**WHAT IS REQUIRED:**
Type out the listing again, exactly, with every line included.

**RECORDS SUPPLIED:**

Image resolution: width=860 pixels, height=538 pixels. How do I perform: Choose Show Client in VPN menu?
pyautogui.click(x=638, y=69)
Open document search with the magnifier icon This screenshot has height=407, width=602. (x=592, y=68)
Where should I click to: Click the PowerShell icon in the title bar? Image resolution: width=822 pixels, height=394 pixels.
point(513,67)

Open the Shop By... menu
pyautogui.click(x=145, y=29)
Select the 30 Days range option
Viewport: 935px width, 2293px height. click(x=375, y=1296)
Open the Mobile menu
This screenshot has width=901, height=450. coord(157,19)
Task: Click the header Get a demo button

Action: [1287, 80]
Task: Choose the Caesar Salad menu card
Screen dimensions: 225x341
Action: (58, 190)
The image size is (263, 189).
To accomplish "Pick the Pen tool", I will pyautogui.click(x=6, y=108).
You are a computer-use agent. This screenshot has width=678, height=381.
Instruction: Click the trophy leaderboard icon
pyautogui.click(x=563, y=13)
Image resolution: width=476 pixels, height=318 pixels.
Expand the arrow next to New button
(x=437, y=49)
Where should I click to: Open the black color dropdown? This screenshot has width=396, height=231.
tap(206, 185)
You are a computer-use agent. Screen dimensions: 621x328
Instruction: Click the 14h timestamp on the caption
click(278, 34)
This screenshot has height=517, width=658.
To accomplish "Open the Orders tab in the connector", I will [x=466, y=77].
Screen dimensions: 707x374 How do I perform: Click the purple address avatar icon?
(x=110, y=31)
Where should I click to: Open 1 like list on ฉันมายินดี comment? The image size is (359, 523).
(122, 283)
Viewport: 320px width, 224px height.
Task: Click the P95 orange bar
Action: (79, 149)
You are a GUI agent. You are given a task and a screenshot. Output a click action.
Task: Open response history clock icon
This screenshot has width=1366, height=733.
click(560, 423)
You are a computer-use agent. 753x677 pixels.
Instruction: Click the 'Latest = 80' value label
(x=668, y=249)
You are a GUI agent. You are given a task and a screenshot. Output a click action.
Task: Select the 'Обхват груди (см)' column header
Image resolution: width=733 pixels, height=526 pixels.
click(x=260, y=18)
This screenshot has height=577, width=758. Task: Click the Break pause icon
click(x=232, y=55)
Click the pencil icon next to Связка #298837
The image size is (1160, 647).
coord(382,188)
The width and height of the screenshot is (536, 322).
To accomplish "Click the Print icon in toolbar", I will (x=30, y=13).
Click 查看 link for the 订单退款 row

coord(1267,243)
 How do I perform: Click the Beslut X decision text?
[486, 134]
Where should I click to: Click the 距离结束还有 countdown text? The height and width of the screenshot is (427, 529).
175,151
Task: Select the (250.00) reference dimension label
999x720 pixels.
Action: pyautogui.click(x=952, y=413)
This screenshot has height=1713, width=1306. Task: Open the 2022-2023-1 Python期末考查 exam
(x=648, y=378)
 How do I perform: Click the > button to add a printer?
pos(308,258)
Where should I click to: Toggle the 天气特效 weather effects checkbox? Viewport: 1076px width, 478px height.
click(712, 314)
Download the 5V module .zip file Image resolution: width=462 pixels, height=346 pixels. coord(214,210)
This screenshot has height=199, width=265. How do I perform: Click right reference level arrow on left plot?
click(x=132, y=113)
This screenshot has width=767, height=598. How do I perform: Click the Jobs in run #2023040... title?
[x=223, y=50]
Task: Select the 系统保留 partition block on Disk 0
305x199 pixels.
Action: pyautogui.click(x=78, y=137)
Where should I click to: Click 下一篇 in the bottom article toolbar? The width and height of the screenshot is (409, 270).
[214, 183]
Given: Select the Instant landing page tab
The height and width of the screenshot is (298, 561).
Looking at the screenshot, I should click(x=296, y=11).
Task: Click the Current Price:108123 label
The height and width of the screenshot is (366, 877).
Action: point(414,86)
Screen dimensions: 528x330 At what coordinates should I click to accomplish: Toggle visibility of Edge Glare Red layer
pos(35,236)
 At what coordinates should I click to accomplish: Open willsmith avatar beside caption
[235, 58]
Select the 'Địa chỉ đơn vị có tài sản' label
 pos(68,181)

**EXERCISE SOLUTION:**
Image resolution: width=860 pixels, height=538 pixels. How do I perform: Choose Show Client in VPN menu?
pyautogui.click(x=638, y=69)
Open document search with the magnifier icon This screenshot has height=407, width=602. (x=592, y=68)
Where should I click to: Click the PowerShell icon in the title bar? Image resolution: width=822 pixels, height=394 pixels.
point(513,67)

Open the Shop By... menu
pyautogui.click(x=145, y=29)
Select the 30 Days range option
Viewport: 935px width, 2293px height. click(x=375, y=1296)
Open the Mobile menu
This screenshot has width=901, height=450. coord(157,19)
Task: Click the header Get a demo button

Action: [1287, 80]
Task: Choose the Caesar Salad menu card
Screen dimensions: 225x341
Action: (58, 190)
The image size is (263, 189).
To accomplish "Pick the Pen tool", I will pyautogui.click(x=6, y=108).
You are a computer-use agent. This screenshot has width=678, height=381.
Instruction: Click the trophy leaderboard icon
pyautogui.click(x=563, y=13)
Image resolution: width=476 pixels, height=318 pixels.
Expand the arrow next to New button
(x=437, y=49)
Where should I click to: Open the black color dropdown? This screenshot has width=396, height=231.
tap(206, 185)
You are a computer-use agent. Screen dimensions: 621x328
Instruction: Click the 14h timestamp on the caption
click(278, 34)
This screenshot has height=517, width=658.
To accomplish "Open the Orders tab in the connector", I will [x=466, y=77].
Screen dimensions: 707x374 How do I perform: Click the purple address avatar icon?
(x=110, y=31)
Where should I click to: Open 1 like list on ฉันมายินดี comment? The image size is (359, 523).
(122, 283)
Viewport: 320px width, 224px height.
Task: Click the P95 orange bar
Action: (79, 149)
You are a GUI agent. You are given a task and a screenshot. Output a click action.
Task: Open response history clock icon
This screenshot has width=1366, height=733.
click(560, 423)
You are a computer-use agent. 753x677 pixels.
Instruction: Click the 'Latest = 80' value label
(x=668, y=249)
You are a GUI agent. You are given a task and a screenshot. Output a click action.
Task: Select the 'Обхват груди (см)' column header
Image resolution: width=733 pixels, height=526 pixels.
click(x=260, y=18)
This screenshot has height=577, width=758. Task: Click the Break pause icon
click(x=232, y=55)
Click the pencil icon next to Связка #298837
The image size is (1160, 647).
coord(382,188)
The width and height of the screenshot is (536, 322).
To accomplish "Click the Print icon in toolbar", I will (x=30, y=13).
Click 查看 link for the 订单退款 row

coord(1267,243)
 How do I perform: Click the Beslut X decision text?
[486, 134]
Where should I click to: Click the 距离结束还有 countdown text? The height and width of the screenshot is (427, 529).
175,151
Task: Select the (250.00) reference dimension label
999x720 pixels.
Action: pyautogui.click(x=952, y=413)
This screenshot has height=1713, width=1306. Task: Open the 2022-2023-1 Python期末考查 exam
(x=648, y=378)
 How do I perform: Click the > button to add a printer?
pos(308,258)
Where should I click to: Toggle the 天气特效 weather effects checkbox? Viewport: 1076px width, 478px height.
click(712, 314)
Download the 5V module .zip file Image resolution: width=462 pixels, height=346 pixels. coord(214,210)
This screenshot has height=199, width=265. How do I perform: Click right reference level arrow on left plot?
click(x=132, y=113)
This screenshot has width=767, height=598. How do I perform: Click the Jobs in run #2023040... title?
[x=223, y=50]
Task: Select the 系统保留 partition block on Disk 0
305x199 pixels.
Action: pyautogui.click(x=78, y=137)
Where should I click to: Click 下一篇 in the bottom article toolbar? The width and height of the screenshot is (409, 270).
[214, 183]
Given: Select the Instant landing page tab
The height and width of the screenshot is (298, 561).
Looking at the screenshot, I should click(x=296, y=11).
Task: Click the Current Price:108123 label
The height and width of the screenshot is (366, 877).
Action: point(414,86)
Screen dimensions: 528x330 At what coordinates should I click to accomplish: Toggle visibility of Edge Glare Red layer
pos(35,236)
 At what coordinates should I click to accomplish: Open willsmith avatar beside caption
[235, 58]
Select the 'Địa chỉ đơn vị có tài sản' label
 pos(68,181)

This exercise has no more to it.